И когда еще позже потребовалось порвать с ними, старыми революционерами, публично и окончательно, Зённеке не колебался. Партия решила — и он осудил их дела, и осуждение скоро переросло в обвинение, требующее смертного приговора. Так Зённеке научился не только молчать: он научился повиноваться. Но бывали мгновения, когда это навязчивое воспоминание, это «темное пятно», необъяснимое, как случайность или какая-то неожиданная реакция организма, казалось ему осязаемым и живым. В такие мгновения эта ничтожная малость, это воспоминание могло совершенно выбить его из колеи.
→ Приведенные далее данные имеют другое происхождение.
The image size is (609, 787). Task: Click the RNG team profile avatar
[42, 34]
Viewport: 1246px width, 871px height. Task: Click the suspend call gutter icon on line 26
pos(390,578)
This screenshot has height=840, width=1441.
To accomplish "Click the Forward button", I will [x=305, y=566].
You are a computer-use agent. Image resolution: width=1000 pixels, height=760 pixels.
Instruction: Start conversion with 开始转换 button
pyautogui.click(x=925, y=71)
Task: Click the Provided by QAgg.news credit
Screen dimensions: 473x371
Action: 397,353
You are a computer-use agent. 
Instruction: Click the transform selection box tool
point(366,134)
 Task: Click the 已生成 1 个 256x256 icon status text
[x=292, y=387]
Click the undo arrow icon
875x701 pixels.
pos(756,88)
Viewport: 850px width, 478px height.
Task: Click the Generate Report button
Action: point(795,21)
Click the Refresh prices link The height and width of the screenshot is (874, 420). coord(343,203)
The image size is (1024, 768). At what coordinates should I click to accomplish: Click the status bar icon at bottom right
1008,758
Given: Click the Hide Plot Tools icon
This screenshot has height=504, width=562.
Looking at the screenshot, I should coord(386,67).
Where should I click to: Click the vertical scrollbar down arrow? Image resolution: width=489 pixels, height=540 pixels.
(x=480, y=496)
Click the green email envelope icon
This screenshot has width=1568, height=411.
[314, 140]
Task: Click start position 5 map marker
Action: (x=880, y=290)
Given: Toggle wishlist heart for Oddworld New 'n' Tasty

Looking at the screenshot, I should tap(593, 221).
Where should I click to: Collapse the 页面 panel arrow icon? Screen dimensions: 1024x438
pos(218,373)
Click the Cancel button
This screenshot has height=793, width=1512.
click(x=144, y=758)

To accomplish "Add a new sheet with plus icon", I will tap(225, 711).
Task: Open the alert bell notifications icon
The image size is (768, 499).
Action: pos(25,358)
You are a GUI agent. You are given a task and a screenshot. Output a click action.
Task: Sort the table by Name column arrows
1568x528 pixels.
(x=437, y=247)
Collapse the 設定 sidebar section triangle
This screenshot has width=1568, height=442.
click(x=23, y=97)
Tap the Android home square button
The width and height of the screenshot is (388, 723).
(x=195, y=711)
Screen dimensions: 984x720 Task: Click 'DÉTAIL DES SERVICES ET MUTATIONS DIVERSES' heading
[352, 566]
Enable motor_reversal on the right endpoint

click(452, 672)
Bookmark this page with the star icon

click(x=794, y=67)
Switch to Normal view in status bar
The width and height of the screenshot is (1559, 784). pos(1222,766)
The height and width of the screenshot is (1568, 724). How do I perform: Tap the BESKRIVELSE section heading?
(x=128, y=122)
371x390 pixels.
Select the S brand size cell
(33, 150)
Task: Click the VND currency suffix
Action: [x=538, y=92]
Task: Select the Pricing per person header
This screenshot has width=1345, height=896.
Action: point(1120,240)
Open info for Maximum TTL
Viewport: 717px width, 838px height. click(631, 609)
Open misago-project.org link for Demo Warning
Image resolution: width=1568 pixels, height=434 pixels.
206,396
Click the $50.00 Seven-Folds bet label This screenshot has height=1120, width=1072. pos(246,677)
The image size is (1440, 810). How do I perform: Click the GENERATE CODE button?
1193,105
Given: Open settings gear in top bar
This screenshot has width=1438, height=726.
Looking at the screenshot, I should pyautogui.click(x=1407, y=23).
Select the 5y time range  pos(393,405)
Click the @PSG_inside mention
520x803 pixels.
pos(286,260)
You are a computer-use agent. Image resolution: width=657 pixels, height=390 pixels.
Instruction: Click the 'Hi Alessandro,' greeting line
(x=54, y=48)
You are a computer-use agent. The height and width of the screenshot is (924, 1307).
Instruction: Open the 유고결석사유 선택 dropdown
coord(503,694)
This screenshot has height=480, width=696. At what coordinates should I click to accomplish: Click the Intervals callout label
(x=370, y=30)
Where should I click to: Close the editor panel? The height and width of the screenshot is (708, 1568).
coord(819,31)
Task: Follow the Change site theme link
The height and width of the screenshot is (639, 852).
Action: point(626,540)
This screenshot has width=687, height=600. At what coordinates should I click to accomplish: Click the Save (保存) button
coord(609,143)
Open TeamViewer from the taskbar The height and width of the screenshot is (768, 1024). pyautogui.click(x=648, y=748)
Другие «темные пятна» тоже были связаны с событиями незначительными, от которых только и осталось что воспоминание. Был, например, случай у вокзала в Ленинграде. Какой-то человек, очень плохо одетый, сошел с тротуара на трамвайные рельсы. Звонка трамвая он не слышал. Подбежал милиционер и несколько раз ударил его кулаком по спине и по шее. Человек обернулся, и Зённеке увидел на его голодном лице выражение неописуемого удивления и страха, тут же стертое кулаками милиционера в серых шерстяных перчатках. Солнце садилось, и Зённеке видел их обоих, эти серые перчатки и это исхудавшее лицо, в последнем блеске теплого осеннего дня. Утром он побывал в детской коммуне в бывшем Царском Селе, потом ему показывали новый Дом культуры, а в гостинице его ждало письмо от Ирмы. Она писала, что любит его. Ему было сорок пять лет, и он уже думал, что никогда не сможет никого полюбить. А Ирма писала, что хочет приехать к нему — немедленно. Он тут же сделал все, чтобы это произошло как можно быстрее. И написал ей: «Сегодня я видел детей — какая замечательная страна! Сегодня я получил твое письмо — какой замечательный день! Мы с тобой вместе увидим эту страну — какая замечательная жизнь!»